We would count 7 hours as downtime too. Our pause was less than 5 seconds.

libraryofbabel · on Jan 29, 2025

Nice job, then! Technical downtime that’s virtually undetectable to users is a big win. In fact, “less than 5 seconds of downtime” in the title would actually make me want to read the article more as I tend to be suspicious of “zero downtime” claims for database upgrades, whereas <5s is clearly almost as good as zero and actually quantified :)

_flux · on Jan 30, 2025

On the other than "less than 5 seconds of downtime" might give the impression that new queries sent within that time period would be rejected, while zero implies this doesn't happen, i.e. that it's undistinguishable from normal operation for the client.

And being even more precise in the title would just make it less titley :).

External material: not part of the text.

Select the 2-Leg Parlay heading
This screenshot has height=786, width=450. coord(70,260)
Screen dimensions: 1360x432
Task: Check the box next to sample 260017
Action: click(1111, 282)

awesome_dude · on Jan 29, 2025

Yeah - a quantifiable amount in the headline would change the likelihood of the article being taken seriously - it goes from "No downtime? I call BS" to "Less than 5 seconds, that seems reasonable, and worth investigating"

ElijahLynn · on Jan 29, 2025

Less than 5 seconds seems pretty reasonable to me to call it zero down time.

tossandthrow · on Jan 29, 2025

5 seconds pause on queries would make our app server drop connections and throw errors under cyclical high load - which would result in a incident.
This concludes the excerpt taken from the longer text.